Die Grundpfeiler der akademischen Wissensvermittlung bleiben ohnehin Vorlesung und Seminar, Multiple-Choice-Test und Abschlussarbeit. Trotz Digitalisierung. Auch MOOCs bedienen sich genau dieser Methoden. Für Mediendidaktiker bieten MOOCs also nichts wirklich Neues, bestätigt Experte Kerres. Was die Digitalisierung allerdings verändert, sind die Mittel, mit denen Studenten lernen. Ingenieuranwärter etwa werden es in Zukunft leichter haben, mathematische Grundlagen zu pauken, prophezeit Klaus Mainzer, Professor für Philosophie und Wissenschaftstheorie an der Technischen Universität München. Mainzer beschäftigt sich seit Jahrzehnten damit, wie die Digitalisierung das Lernen beeinflusst. Seit zwei Jahren sitzt er in einer Bewertungskommission des Bundesministeriums für Bildung und Forschung (BMBF) zum Thema „Erfahrbares Lernen“.

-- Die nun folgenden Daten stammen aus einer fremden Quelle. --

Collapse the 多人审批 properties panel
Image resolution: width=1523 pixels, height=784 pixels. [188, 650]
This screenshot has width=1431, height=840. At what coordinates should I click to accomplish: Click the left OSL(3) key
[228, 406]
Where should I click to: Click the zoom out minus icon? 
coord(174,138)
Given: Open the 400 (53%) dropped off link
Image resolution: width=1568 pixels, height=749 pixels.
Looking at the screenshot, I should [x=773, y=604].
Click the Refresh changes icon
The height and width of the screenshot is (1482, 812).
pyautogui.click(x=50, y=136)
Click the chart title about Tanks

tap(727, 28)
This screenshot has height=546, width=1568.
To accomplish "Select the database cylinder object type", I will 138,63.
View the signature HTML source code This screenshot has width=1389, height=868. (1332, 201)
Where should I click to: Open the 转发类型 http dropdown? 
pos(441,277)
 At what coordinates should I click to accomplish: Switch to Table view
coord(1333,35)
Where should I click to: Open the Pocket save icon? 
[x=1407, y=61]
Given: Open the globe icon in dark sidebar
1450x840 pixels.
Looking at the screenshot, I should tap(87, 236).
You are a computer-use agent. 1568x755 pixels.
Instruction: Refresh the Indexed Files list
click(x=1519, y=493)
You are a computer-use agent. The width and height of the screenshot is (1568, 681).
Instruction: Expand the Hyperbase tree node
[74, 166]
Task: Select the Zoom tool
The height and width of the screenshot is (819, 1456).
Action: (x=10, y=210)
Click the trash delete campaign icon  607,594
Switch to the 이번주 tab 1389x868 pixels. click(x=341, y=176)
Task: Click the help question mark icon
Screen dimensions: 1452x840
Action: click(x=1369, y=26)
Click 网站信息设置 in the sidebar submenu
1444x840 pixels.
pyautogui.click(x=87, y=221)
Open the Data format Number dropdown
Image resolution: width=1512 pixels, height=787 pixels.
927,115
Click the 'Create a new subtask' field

Besonders das in den Ingenieurwissenschaften trockene Grundstudium kann laut Mainzer mittels neuer, digitaler Methoden deutlich aufgepeppt werden. Etwa mit einer visuellen Lernunterstützung für Maschinenbauer. Sie ermöglicht es Studenten, eine zweidimensionale Zeichnung in ein 3D-Modell zu verwandeln. „Mit einem 3D-Drucker kann man das Modell dann ausdrucken“, erklärt Mainzer. Auch in der Elektrotechnik sollen visuelle Eindrücke Studenten helfen, zu verstehen, wie die Mathematik die reale Welt beschreibt: „Statt nur eine abstrakte Differentialgleichung zu zeigen, können Computerprogramme die Formel direkt in eine passende Schaltung umwandeln“, schwärmt Mainzer. Der unsichtbare Fluss des Stroms werde sichtbar, Zusammenhänge für Studenten würden klarer. Das BMBF-Programm läuft noch, deshalb gibt ein Sprecher auf Anfrage keine Informationen über konkrete Projekte preis.